▶ **WHAT YOU WILL DO**
a – In the overview of Conservative union legislation below, how many years of service does the 1989 Employment Act require before an employee can receive written reasons for dismissal?
b – Extend the overview of Conservative union legislation below, picking up after its final entry.

Saturday, 30 April 2016

Tory policy on Unions through history

Conservative governments have not dared all-out assaults on unions. Instead they have consistently favoured a series of salami style attacks. Evidenced by their record in office, Conservative policy towards Unions is a matter of fact rather than opinion:

1980 Employment Act
  • Definition of lawful picketing restricted to own place of work
  • 80% ballot needed to legalise a closed shop
  • Funds offered for union ballots
  • Restricted right to take secondary action
  • Code of practice (six pickets)
  • Repeal of statutory recognition procedure
  • Restricts unfair dismissal and maternity rights
  • Unfair dismissal rights from 1 year to 6 months in companies under 20
1982 Employment Act
  • Further restrictions on industrial action - eg. definition of trade dispute
  • Further restricted action to 'own' employer
  • Employers could obtain injunctions against unions and sue unions for damages
  • 80% rule extended to ALL closed shops every 5 years
  • Compensation for dismissal because of closed shop
  • Removed union only labour clauses in commercial contracts
1984 Trade Union Act
  • EC elections every 5 years by secret ballot
  • Political fund ballots every 10 years
  • Secret ballots before industrial action
1986 Public Order Act
  • New criminal offences in relation to picketing
1988 Employment Act
  • Unions to compensate members disciplined for non-compliance with majority decisions
  • Members can seek injunction if no pre-strike ballot
  • Union finances to be open to inspection
  • Unions prevented from paying members’ or officials’ fines
  • Action to preserve post entry closed shop made unlawful
  • New restrictions on industrial action and election ballots
  • Ballots for separate workplaces
  • Ballots for non-voting EC members
  • Election addresses controlled
  • Independent scrutiny
  • Establishment of CROTUM (Commissioner for the Rights Of Trade Union Members)
1989 Employment Act
  • Tribunal pre-hearing review and proposed deposit of £150
  • Exemption of small employer from providing details of disciplinary procedures
  • Restricts time off with pay for union duties
  • Written reasons for dismissal now require 2 years' service
  • Redundancy rebates abolished
  • Abolition of training commission
1990 Employment Act
  • Attack on pre-entry closed shop - unlawful to refuse to employ non-union member
  • All secondary action now unlawful
  • Unions liable for action induced by ANY official unless written repudiation using statutory form of words sent to all members
  • Selective dismissal of strikers taking unofficial action
  • Extended power of CROTUM
1992 Trade Union & Labour Relations (Consolidation) Act
  • Brings together all collective employment rights including trade union finances and elections; union members' rights including dismissal, time off; redundancy consultation; ACAS, CAC and CROTUM; industrial action legislation
  • Does not cover individual rights like unfair dismissal, redundancy pay, maternity etc (these are covered by 1978 EPCA)

▶ **DATASET ENTRIES**
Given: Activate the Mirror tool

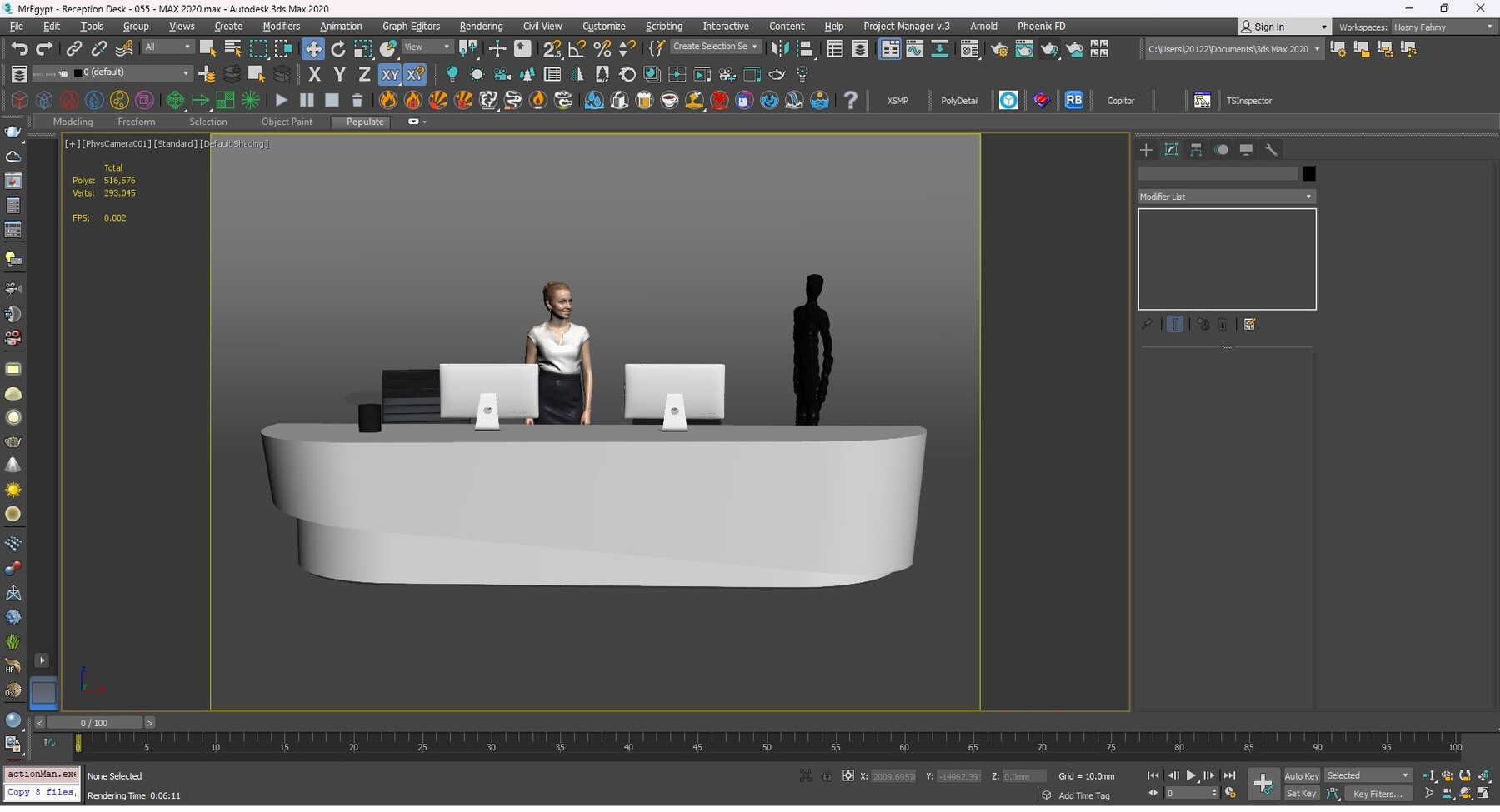Looking at the screenshot, I should pos(780,49).
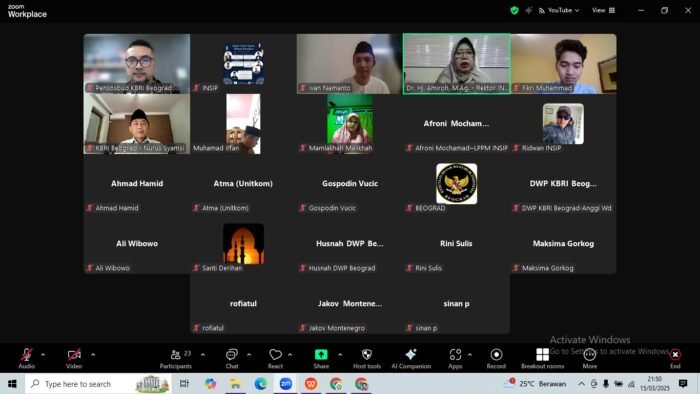Open Breakout rooms
This screenshot has width=700, height=394.
coord(542,359)
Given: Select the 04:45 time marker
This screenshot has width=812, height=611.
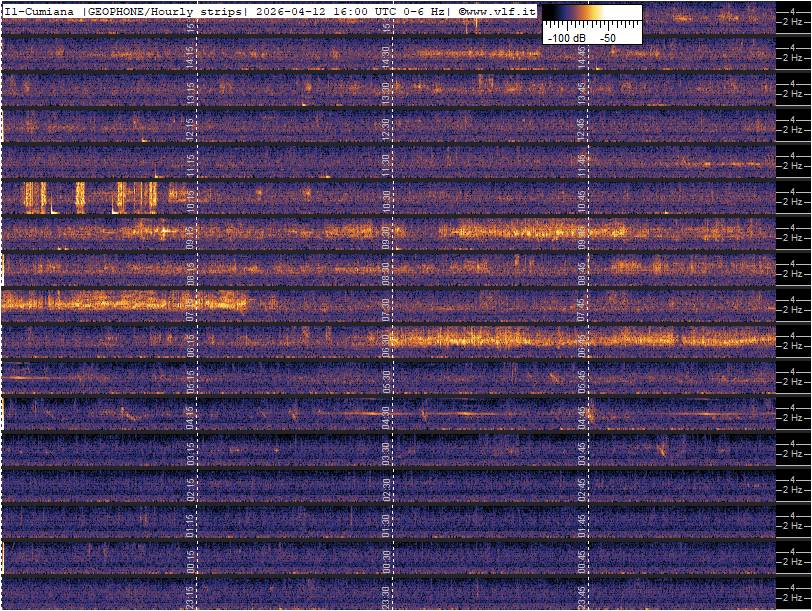Looking at the screenshot, I should click(x=581, y=416).
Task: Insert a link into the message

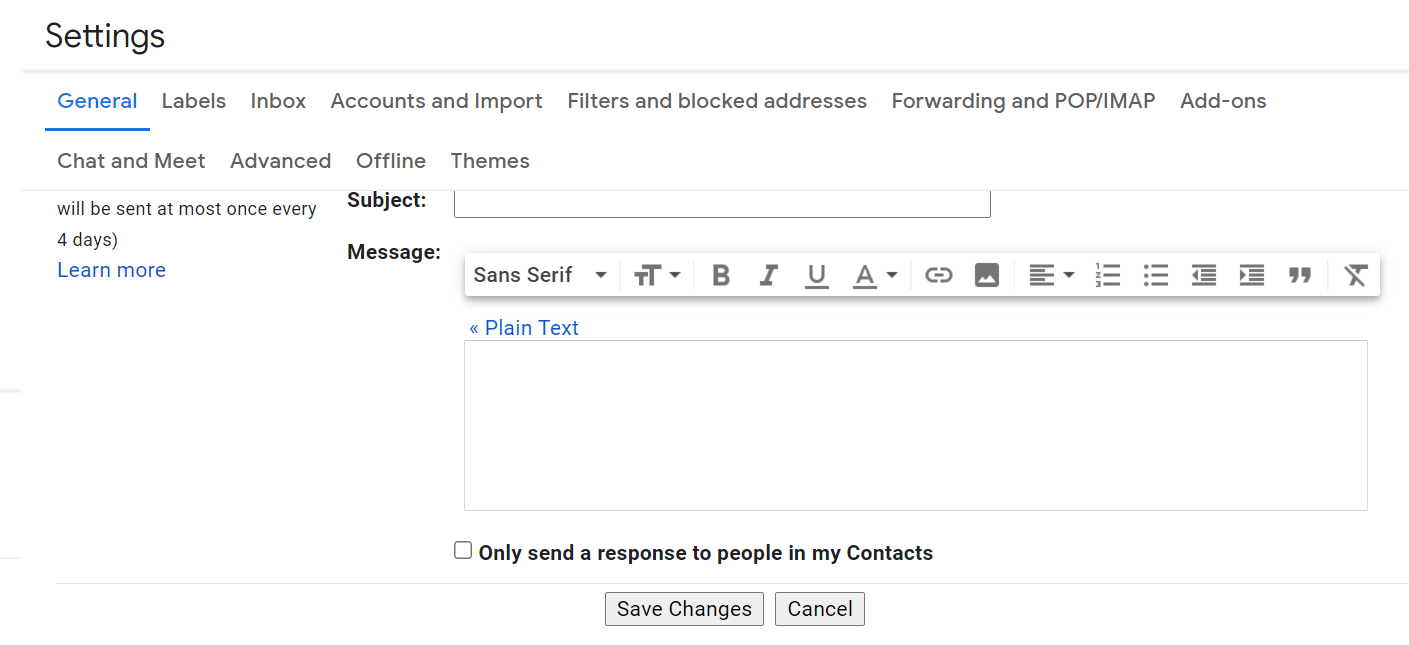Action: click(938, 275)
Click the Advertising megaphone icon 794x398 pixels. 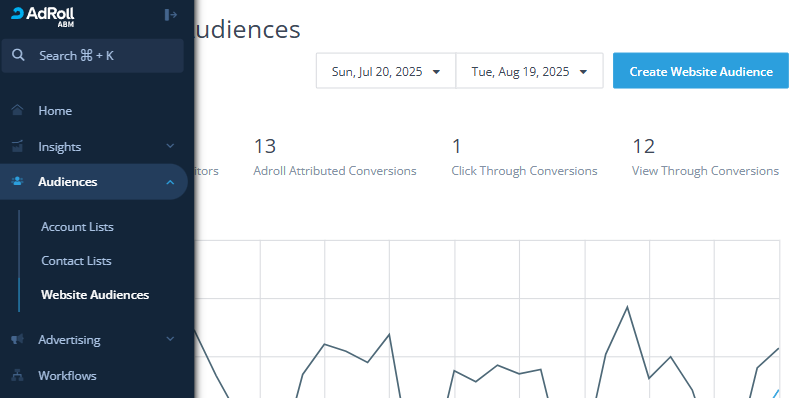[17, 339]
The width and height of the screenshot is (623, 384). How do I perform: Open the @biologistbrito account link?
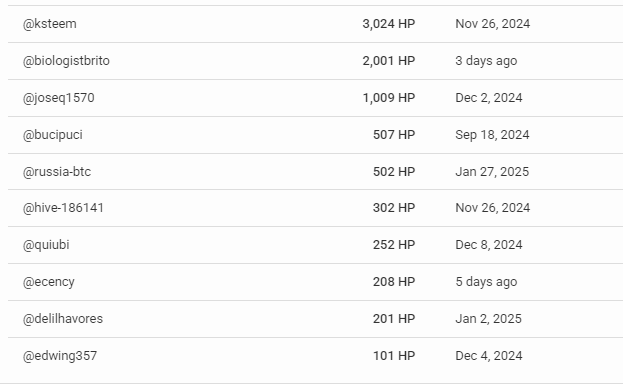pyautogui.click(x=66, y=61)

▶ **EXPECTED RESULTS**
a – Two years of service.

b –
1993 Trade Union Reform and Employment Rights Act
  • Individuals can seek injunction against unlawful action
  • Creation of Commissioner for Protection Against Unlawful Industrial Action
  • 7 days notice of ballots and of industrial action
  • Members to be involved in ballot to be identified
  • Attack on Bridlington procedures
  • Written consent for check-off every three years
  • Financial records, including salaries, to be available
  • Checks on election ballots
  • Independent scrutiny of strike ballots
  • All industrial action ballots to be postal
  • Postal ballots on union mergers
  • New powers for Certification Officer to check union finances
  • Higher penalties against unions failing to keep proper accounts
  • ‘Wilson/Palmer’ Amendment (sweeteners to those moving to individual contracts)
  • Unlawful to dismiss heath & safety rep in course of duties and those walking off unsafe site
  • Right of individual to challenge collective agreement in contravention of equal treatment terms
  • Changes to Transfer of Undertakings Regulations
  • Changes to redundancy terms (consultation)
  • Abolition of Wages Councils
  • Changes to Tribunals and EAT procedures

The Labour government of 1997-2010 left the vast majority of the anti-union laws untouched.  However a raft of positive "individual rights" for workers were introduced in addition to union recognition laws.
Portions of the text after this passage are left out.